** start Record list **

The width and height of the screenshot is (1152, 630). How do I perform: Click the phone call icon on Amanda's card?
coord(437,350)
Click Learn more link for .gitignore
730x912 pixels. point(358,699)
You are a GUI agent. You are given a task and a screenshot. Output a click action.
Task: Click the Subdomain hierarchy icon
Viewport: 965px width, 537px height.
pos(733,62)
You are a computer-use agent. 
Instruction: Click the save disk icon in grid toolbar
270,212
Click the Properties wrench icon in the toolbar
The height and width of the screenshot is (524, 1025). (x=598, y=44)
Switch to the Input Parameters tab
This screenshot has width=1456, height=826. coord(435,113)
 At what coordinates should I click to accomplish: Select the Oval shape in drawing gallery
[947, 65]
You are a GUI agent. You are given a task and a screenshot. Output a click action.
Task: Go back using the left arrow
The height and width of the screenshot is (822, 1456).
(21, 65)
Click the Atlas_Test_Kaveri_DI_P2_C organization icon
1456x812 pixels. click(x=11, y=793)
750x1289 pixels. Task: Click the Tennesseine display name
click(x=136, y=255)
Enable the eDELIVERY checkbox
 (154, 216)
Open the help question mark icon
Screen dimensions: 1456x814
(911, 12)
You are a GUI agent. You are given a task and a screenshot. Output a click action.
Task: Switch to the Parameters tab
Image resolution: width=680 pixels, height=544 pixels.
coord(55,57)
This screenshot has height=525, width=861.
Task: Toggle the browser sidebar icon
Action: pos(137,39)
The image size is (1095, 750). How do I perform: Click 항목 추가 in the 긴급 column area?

** end Record list **

→ What you should do
Pull out every line above that contains the word "Parameters", matching case.

→ Task answer
Switch to the Input Parameters tab
Task: Switch to the Parameters tab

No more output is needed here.